Honeywell International, Inc., et al. v. ITT Industries, Inc., et al.

Posted in Opinion Commentary by Jake Ward on June 25, 2006

The phrase "this invention" in the Written Description Limited the Scope of the Claims. 

(Fed. Cir. 2006, 05-1407)

The CAFC affirmed the district court's grant of a summary judgment of noninfringment of Honeywell's U.S. Pat.

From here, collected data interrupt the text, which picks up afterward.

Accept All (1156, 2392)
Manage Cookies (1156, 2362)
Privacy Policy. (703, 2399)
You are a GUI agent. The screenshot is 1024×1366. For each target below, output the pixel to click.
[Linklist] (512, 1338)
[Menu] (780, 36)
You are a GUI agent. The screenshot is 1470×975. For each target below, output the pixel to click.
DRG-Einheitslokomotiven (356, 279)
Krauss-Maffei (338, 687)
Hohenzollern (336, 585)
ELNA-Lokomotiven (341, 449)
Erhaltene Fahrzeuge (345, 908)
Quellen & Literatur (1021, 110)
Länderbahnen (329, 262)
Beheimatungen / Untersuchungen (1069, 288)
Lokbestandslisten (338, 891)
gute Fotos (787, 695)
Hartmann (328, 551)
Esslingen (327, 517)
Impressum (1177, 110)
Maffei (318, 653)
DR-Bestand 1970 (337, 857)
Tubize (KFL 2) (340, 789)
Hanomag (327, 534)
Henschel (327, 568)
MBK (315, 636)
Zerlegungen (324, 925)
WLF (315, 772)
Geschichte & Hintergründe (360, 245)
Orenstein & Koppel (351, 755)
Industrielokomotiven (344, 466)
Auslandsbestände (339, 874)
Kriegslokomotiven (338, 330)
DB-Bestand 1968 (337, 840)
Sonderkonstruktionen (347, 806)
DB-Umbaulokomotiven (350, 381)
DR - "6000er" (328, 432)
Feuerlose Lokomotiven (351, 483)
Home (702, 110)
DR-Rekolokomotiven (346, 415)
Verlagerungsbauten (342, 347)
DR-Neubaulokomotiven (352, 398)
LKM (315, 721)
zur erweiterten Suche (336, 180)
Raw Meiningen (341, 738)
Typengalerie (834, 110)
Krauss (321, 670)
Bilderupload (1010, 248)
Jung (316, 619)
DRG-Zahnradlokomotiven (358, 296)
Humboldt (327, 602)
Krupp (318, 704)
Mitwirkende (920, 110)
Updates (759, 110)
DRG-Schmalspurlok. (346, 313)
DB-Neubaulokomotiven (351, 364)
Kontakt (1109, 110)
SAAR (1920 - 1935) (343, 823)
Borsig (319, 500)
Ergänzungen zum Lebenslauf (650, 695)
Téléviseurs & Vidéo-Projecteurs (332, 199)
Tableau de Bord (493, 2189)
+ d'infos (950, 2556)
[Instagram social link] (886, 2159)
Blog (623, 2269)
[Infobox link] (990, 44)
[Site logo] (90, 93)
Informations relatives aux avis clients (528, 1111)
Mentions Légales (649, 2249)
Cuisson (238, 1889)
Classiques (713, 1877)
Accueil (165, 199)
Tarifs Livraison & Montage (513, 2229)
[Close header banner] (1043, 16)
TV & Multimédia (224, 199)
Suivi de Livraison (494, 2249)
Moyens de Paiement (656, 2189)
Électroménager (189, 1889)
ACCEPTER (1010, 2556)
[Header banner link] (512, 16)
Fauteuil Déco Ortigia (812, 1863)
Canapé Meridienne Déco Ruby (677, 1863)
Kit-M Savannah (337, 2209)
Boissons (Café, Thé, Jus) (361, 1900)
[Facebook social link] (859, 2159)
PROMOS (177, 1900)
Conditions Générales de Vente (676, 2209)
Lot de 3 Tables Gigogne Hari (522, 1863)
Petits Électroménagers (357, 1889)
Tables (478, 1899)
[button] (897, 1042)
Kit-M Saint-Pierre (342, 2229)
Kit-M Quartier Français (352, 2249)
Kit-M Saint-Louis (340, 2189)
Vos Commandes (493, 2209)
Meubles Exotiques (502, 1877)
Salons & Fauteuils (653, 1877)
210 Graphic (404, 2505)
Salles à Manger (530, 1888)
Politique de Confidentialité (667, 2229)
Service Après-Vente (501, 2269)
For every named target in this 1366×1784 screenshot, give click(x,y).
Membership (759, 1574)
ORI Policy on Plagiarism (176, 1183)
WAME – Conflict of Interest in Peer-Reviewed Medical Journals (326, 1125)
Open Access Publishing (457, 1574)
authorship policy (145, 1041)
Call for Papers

No. 5,164,879 (the "879 patent") in favor of ITT.

The 879 patent addressed the "arcing" problem associated with polymeric fuel filter housings which causes microscopic holes to form, leading to breakdowns and fuel leakage.  Honeywell claimed a system comprising an electrically conductive pathway, e.g. electrically conductive fibers, between the filter and the frame of a vehicle to prevent "arcing."  The accused product produced by ITT are quick connects for joining fuel lines to a fuel filter, said quick connects having a polymer housing interlaced with carbon fibers.

Honeywell argued that the court improperly limited the scope of the claims to the specification's preferred embodiment (a fuel filter), even thought the claim language recited a "fuel injection system component."  However, the CAFC disagreed with Honeywell that the construction was improper.  The court pointed to at least four instances where Honeywell referred to the fuel filter as "this invention" or "the present invention" in the specification.  Accordingly, "[t]he public is entitled to take the patentee at his word and the word was that the invention is a fuel filter."

The court further disregarded statements from prosecution that might suggest broader scope as being inconsistent with the written description.  "Where . . . the written edescription clearly identifies what [the] invention is, an expression by a patentee during prosecution that he intends his claims to cover more than what his specification discloses is entitled to little weight."

To add further insult to injury, the CAFC provided separate grounds for affirming the ruling of the lower court by concluding that Honeywell also disavowed carbon fiber from the scope of the claims.  In particular, the specification provided reasons why carbon fibers would not be suitable for the invention . . . effectively saying "Do not use carbon fibers."